BE: Using deeply anti-scientific methodology like witching rods, talismans, tea-leaves, and youtube videos, I’m betting yes. These things have never failed me, especially youtube videos.

5. Give a bold prediction on the Nets and/or a player on the team.

NI: Hmmm. I think that Nicolas Claxton, like Jarrett Allan and Rodions Kurucs before him, will get more time in Brooklyn than anticipated. Claxton has NBA skills, the same type of skills that won Kurcus .minutes last year. Does he have the drive that Kurucs has? TBA.

AP: Kyrie Irving finishes in the top 5 for MVP this season. He’s playing with a clear mind and has a chip on his shoulder. Talent has never been a question.

TL: Brooklyn will finish in the Top 5 in Defensive Rating this season. Last year they were 15th - middle of the pack - but my prediction is that team defense will improve and they’ll be among one of the Top 5 defensive teams in the NBA this year.

BF: Caris Levert will be named to the All Star team.

BR: Spencer Dinwiddie will win Sixth Man of the Year.

With more eyes on the Nets this season, if healthy, Dinwiddie will get more national recognition for the splendid player he is. Just two years ago, Dinwiddie finished third in the sixth man voting. With more eyes on him and the jump I expect from one of the hardest workers in the league, I think Dinwiddie will solidify himself as the Sixth Man of the Year and a borderline All-Star candidate.

CM: My bold prediction for the Nets this season ... I feel that Dzanan Musa will surprise a lot of people. Musa told me he is focused, he wants to be with the Brooklyn Nets primarily this upcoming season, he has showed out so far in the preseason. I expect him to have a solid year.

BE: You want bold? I’ll give you bold! Hold my beer. This is a team that will make it to the conference finals. Obviously a few things need to transpire for that to happen (see question #4), so this would be a risk-intensive parlay bet, of course. But I’m a degenerate gambler, so here we are.

6. Will this Nets team be better than last year? Final record prediction?

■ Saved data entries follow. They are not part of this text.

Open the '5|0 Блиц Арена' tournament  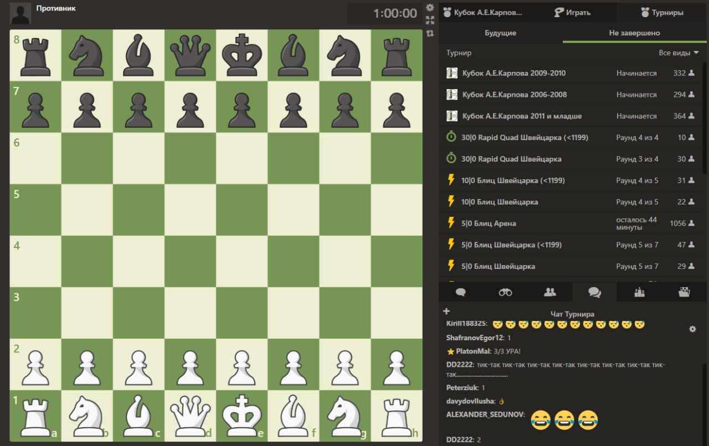pyautogui.click(x=489, y=224)
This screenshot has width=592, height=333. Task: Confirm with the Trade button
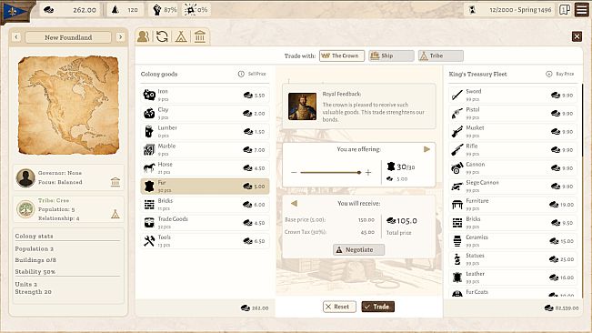(378, 307)
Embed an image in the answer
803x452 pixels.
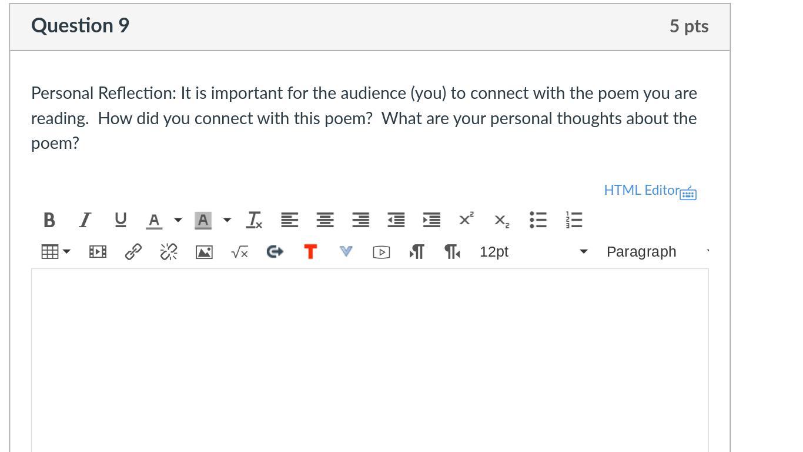pyautogui.click(x=204, y=252)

NI: I would to remind people that I had the Nets winning 42 games last year and making the playoffs. (Thank you for your applause. Thank you very much. You are too kind!) Even ownership, I was told, wasn’t that optimistic! So, I am going to do the same thing this year: pump my chest and predict 50 wins. I might regret it and indeed the last time (the ONLY time) the Nets won 50 games was when Kyrie Irving was a child at Continental Airlines Arena and he watched his idol and model Jason Kidd shock the world and push the Nets into the NBA Finals. I am getting some vibes from people around the team that we are underestimating how good the Nets can be, how deep the team is. And yes, I am saying 50 whether KD returns or not ... but in the performance team we trust!

AP: Yes. I’m going with 49 wins.

TL: Um, better? I think it will be close, but since I’m in a good mood - I had them winning 27 games last year; I must have been in a really, really bad mood when we did this.... Let’s go with: 44-38.

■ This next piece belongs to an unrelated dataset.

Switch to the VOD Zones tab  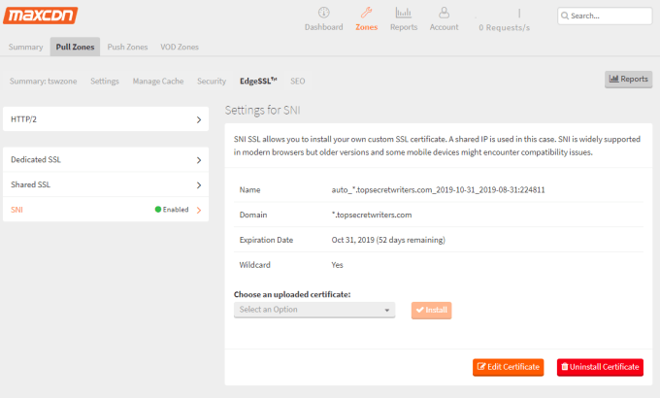[x=180, y=47]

BF: They won 42 games last year, and with the upgrade at point guard plus a full year of a healthy Levert coming off a great playoff showing, I’ll slot the Nets at 46-36.

BR: While it will probably take a bit of time for the Nets to gain chemistry and incorporate all the new pieces, on paper, it looks as if they’ve upgraded across the board this season. Russell to Irving, Carroll to Prince, Davis to Jordan, Crabbe (mostly injured) to Temple – all could be considered upgrades. That’s not even counting the potential surprise contributions from Musa, Claxton, and Nwaba. Obviously it’s hard to predict health, but having a full season of LeVert should do wonders as well. I’m pegging the Nets for 47-wins, good for fourth in the Eastern Conference. Depending on KD, the Nets could be anywhere from a second round out to NBA Champions this season.

CM: Last season, the Nets went 42-40, placing sixth in the East. I am going to have to say Brooklyn will end the 2019-20 season with a 47-35 record, placing fifth in the East.

BE: The consensus going into last year from the gate-keeping coastal media elite was 28 to 32 wins, and I fell victim to their negativity, like a complete rube. Similarly, I see the number 43 popping up this year in all the familiar outlets, which suddenly feels a touch conservative to my eye. Having crunched the numbers using my custom algorithm that accounts for this pervasive anti-nets bias, we should expect exactly 49 wins this season.


Have at it, all.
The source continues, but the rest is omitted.